··· TEXTO ORIGINAL

Desde el año 2018, los diferentes ejecutivos españoles han malvivido con la respiración asistida que les suministran los partidos nacionalistas, incluidos los anticonstitucionales
Pedro Sánchez y Pablo Iglesias, tras la firma del preacuerdo de gobierno. (Reuters)
Desde que cambió en España el sistema de partidos, se han celebrado ya cuatro elecciones generales, suficientes para un primer balance del 'régimen de 2015'. Primero, algunos datos.
En estos cuatro años, la derecha de ámbito nacional se ha recompuesto internamente de forma drástica, pero su fuerza como bloque se mantiene estable, salvo el repunte de 2016. Comienza y termina el ciclo con una cifra próxima a 10,5 millones de votantes.
La izquierda de ámbito nacional (PSOE, Unidas Podemos y Más País) no ha cesado de descender. Arrancó en diciembre de 2015 con casi 12 millones de votos y cada resultado ha sido un poco peor que el anterior, hasta los 10,3 millones del 10-N. Cuatro puntos de bajada porcentual en cuatro años.
¿Quién ha ganado ese millón y medio largo de votantes que ha ido perdiendo la izquierda? A la vista está: el bloque de los llamados 'partidos territoriales', mayoritariamente nacionalistas. Comenzaron en el 7% y ya van por el 12% (una ganancia aún mayor si incluyéramos en ese bloque a Compromís y a los numerosos grupúsculos extraparlamentarios de 'viva mi pueblo'). Como se ve, la crecida de los partidos territoriales se intensifica en las dos elecciones celebradas con Pedro Sánchez en la Moncloa.

······
··· DATOS PROPORCIONADOS

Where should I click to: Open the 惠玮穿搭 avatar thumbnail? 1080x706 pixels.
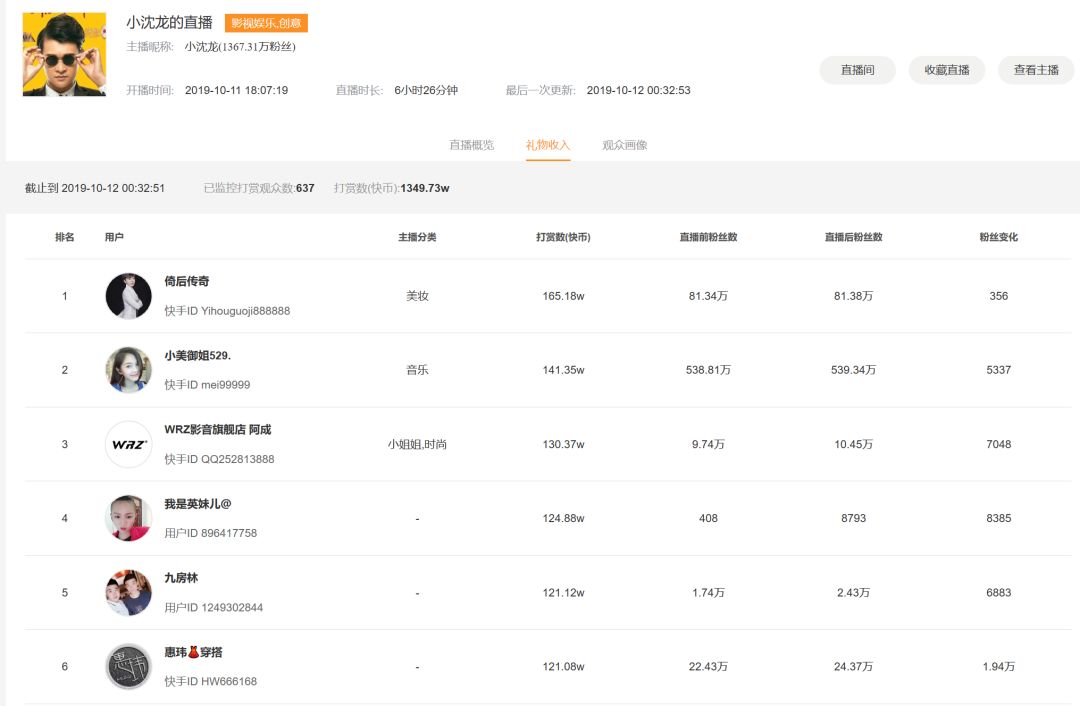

······
··· DATOS PROPORCIONADOS

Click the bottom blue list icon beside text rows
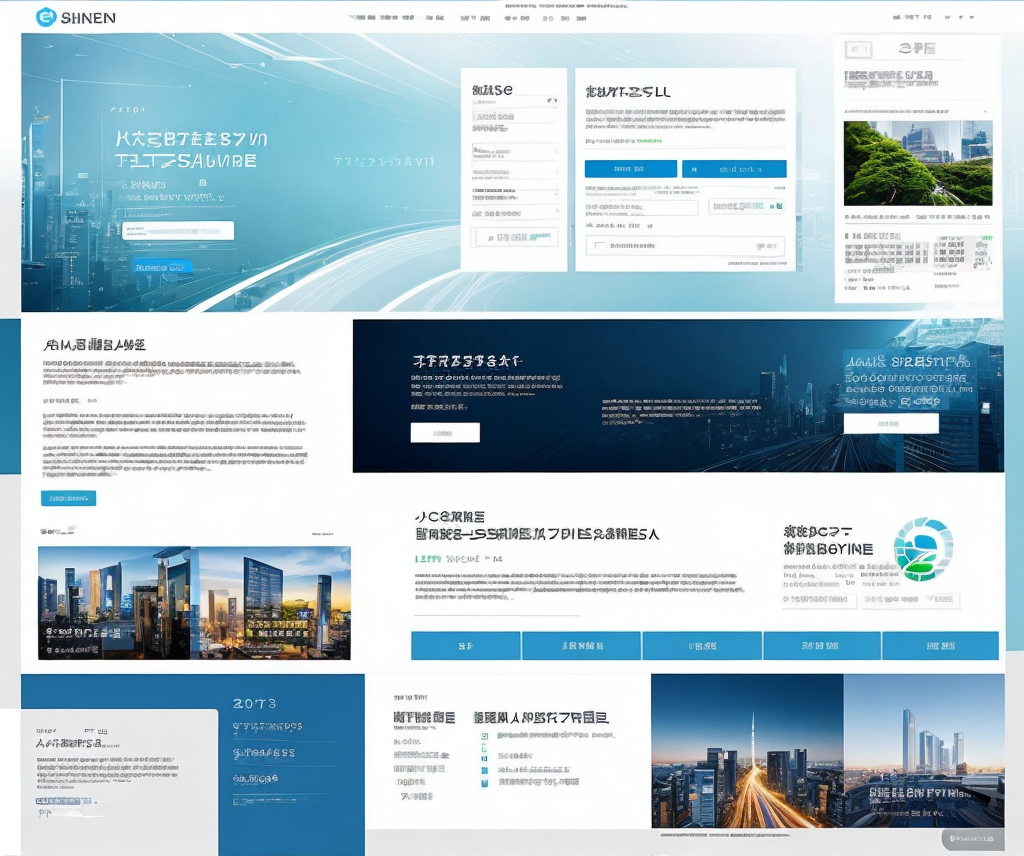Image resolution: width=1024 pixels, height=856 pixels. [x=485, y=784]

······

▸ TAREAS:
1. Según el artículo sobre las elecciones generales, ¿con cuántos votos arrancó la izquierda de ámbito nacional en diciembre de 2015?
2. Prosigue el artículo sobre las elecciones generales a partir de su última oración.

▸ RESPUESTAS:
1. Con casi 12 millones de votos.

2.
Considerando que una constante política del periodo ha sido la convergencia sistemática de la izquierda con los partidos nacionalistas (con preferencia por los más subversivos), la conclusión cae por su peso: con esa política de alianzas, la izquierda no resta un ápice de fuerza a la derecha, disminuye la suya y nutre de votos al espacio nacionalista. La estrategia consistente en crear una sociedad de socorros mutuos con los nacionalismos para deshacer el empate con la derecha proporciona a la izquierda gobiernos de ocasión, pero resulta electoralmente suicida.
Por esa vía se alimenta también la centrifugación del sistema político. En junio de 2016, había en el Congreso cuatro partidos nacionales y cinco territoriales. En la nueva Cámara, habrá seis partidos de ámbito nacional y 11 territoriales. Además, crecen más los más agresivos contra el orden constitucional: entre 2015 y 2019, las fuerzas abiertamente anticonstitucionales (ERC, JxCAT, CUP, Bildu) han ganado medio millón de votos y han saltado de 19 a 28 escaños en el Congreso.
Desde 2018, el Gobierno de España malvive con la respiración asistida que le suministran los partidos nacionalistas, incluidos los anticonstitucionales. Ellos dieron vida al primer Gobierno de Sánchez y se la quitaron al tumbarle los Presupuestos. Ellos habrían sido decisivos en la extinta legislatura del 28-A si el PSOE y Podemos hubieran llegado a un acuerdo. En este momento, la formación de un nuevo Gobierno de Sánchez y su supervivencia durante la legislatura están en las manos de Esquerra Republicana, del PNV y de una constelación de siglas territoriales (Compromís, CC, BNG, PRC, TE), cada una de las cuales presentará su propia hoja de reclamaciones a cambio de sus votos.
¿Alguien cree que se puede construir así una política coherente para el país, aunque se disfrace con esa palabra taumatúrgica, 'progresista', que funciona como curalotodo y salvoconducto universal de cualquier desafuero?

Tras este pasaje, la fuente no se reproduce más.